TASK:
In the listing below, identify each line with the word "Products" and return those lines.

[Start of Attachment]

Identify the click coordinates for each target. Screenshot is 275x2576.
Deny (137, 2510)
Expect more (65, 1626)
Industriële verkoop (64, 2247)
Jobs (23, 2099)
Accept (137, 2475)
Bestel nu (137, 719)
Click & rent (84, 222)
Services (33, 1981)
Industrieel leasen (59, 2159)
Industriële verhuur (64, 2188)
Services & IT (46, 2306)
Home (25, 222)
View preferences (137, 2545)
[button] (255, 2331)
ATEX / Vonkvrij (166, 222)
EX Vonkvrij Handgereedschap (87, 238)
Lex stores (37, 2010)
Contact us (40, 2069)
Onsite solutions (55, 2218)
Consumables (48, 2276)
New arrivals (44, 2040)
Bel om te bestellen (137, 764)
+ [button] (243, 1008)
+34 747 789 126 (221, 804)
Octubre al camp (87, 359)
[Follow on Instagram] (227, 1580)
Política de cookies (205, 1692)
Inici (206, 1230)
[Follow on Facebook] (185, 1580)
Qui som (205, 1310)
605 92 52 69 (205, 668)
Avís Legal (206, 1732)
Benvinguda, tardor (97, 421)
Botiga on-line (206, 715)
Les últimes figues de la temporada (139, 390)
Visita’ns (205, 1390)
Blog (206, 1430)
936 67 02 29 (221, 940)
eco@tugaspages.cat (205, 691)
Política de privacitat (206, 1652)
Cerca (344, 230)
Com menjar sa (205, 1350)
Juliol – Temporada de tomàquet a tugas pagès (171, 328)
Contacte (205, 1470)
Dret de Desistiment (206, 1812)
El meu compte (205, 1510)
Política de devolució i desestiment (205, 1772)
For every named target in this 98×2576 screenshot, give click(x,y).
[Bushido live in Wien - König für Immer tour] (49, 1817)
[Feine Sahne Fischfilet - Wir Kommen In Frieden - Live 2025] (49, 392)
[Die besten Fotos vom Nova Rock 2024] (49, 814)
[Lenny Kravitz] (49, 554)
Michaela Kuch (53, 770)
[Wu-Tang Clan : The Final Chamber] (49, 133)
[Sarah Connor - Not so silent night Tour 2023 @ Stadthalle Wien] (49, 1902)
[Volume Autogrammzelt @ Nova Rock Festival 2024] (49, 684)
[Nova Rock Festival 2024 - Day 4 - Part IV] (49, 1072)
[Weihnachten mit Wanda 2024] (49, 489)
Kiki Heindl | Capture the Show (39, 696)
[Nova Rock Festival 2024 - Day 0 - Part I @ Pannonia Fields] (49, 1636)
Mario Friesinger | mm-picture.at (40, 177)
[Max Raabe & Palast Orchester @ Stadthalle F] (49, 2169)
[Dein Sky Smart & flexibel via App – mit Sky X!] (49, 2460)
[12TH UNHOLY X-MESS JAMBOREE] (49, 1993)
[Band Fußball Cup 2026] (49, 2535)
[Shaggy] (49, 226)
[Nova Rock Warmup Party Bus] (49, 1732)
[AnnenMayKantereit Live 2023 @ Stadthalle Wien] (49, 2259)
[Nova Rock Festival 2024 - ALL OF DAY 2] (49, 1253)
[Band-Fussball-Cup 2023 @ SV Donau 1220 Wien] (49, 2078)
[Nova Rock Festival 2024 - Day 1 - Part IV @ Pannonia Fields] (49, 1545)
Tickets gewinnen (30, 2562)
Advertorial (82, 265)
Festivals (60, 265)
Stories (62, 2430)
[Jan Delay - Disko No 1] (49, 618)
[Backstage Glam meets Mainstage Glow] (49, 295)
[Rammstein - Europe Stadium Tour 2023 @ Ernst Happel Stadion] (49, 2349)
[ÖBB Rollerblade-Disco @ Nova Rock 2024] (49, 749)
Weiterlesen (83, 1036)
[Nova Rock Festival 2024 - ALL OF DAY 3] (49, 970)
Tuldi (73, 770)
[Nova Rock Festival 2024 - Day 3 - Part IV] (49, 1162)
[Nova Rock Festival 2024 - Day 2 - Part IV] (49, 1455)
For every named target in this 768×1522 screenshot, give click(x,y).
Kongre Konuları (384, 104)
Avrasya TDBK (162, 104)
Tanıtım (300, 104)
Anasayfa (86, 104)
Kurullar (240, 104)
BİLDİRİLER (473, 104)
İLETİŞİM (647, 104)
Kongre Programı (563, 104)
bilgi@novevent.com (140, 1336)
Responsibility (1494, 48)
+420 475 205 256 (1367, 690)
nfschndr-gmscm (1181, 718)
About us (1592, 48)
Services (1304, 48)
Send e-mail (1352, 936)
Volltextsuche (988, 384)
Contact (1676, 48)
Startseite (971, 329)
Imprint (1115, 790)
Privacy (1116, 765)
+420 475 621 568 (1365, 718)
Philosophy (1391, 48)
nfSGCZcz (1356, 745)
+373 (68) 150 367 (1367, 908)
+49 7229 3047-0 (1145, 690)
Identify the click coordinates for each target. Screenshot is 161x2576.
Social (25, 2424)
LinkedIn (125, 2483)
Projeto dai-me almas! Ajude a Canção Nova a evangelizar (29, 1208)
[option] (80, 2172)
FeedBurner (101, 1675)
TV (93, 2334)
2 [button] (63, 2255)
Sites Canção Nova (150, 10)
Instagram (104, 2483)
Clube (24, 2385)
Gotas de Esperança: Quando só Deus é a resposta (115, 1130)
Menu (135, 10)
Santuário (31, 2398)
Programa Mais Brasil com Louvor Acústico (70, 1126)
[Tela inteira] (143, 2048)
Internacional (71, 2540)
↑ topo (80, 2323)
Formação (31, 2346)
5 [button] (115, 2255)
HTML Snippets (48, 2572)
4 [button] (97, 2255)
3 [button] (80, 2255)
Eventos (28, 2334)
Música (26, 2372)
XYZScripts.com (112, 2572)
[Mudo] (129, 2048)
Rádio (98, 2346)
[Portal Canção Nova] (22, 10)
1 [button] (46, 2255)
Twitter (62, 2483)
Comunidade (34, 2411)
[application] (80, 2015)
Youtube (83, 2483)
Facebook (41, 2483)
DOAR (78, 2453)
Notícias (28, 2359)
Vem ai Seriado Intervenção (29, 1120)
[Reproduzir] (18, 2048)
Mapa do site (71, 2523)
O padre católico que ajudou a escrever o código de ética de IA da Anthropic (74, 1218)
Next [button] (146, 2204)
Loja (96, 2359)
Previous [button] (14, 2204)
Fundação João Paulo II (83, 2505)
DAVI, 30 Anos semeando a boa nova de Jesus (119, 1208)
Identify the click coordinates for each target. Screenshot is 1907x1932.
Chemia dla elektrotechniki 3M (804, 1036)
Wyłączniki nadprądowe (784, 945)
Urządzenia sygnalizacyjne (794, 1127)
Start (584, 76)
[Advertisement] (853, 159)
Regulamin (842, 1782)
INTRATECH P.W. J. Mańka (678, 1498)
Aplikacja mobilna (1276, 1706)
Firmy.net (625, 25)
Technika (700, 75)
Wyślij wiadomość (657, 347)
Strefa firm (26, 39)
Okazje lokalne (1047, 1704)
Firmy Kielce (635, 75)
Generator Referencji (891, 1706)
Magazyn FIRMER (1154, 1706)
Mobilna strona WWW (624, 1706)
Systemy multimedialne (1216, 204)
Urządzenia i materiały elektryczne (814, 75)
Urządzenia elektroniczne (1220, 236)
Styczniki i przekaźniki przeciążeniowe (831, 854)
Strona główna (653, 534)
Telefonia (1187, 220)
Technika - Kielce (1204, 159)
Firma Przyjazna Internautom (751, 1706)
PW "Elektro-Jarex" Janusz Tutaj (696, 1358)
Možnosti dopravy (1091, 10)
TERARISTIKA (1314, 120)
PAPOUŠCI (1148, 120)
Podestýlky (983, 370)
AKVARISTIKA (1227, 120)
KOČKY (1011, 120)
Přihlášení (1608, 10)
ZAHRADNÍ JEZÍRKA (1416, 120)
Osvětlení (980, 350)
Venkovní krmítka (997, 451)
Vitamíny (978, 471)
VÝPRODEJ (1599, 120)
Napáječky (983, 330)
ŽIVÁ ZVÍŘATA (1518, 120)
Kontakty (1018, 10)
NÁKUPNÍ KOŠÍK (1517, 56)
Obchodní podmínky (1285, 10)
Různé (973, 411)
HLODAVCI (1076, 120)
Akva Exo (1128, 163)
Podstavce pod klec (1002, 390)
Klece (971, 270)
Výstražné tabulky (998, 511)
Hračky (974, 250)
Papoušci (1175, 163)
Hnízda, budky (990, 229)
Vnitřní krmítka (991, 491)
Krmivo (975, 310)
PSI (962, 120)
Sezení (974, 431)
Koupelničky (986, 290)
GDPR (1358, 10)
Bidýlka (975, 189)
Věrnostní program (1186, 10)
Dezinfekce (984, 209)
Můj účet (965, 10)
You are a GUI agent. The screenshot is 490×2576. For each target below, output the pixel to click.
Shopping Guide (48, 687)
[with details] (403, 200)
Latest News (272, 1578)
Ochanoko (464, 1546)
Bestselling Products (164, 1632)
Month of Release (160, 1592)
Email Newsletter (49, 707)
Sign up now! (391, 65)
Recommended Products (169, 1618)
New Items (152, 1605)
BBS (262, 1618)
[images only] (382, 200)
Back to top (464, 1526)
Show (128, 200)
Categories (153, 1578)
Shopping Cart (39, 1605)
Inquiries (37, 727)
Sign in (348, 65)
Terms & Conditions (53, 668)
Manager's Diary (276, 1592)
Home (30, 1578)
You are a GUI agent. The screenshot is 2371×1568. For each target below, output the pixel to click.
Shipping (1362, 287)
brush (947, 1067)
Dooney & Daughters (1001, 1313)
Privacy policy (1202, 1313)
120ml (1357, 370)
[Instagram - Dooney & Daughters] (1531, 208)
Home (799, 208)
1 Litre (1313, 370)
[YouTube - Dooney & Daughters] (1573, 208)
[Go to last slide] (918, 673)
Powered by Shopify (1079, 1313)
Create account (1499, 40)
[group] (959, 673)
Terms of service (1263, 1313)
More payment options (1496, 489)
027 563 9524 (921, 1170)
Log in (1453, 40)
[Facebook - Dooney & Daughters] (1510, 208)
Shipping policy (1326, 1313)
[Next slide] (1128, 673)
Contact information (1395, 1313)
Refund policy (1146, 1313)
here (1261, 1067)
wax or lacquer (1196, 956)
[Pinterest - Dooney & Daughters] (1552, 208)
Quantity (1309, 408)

[End of Attachment]

SOLUTION TO THE EXERCISE:
Bestselling Products (164, 1632)
Recommended Products (169, 1618)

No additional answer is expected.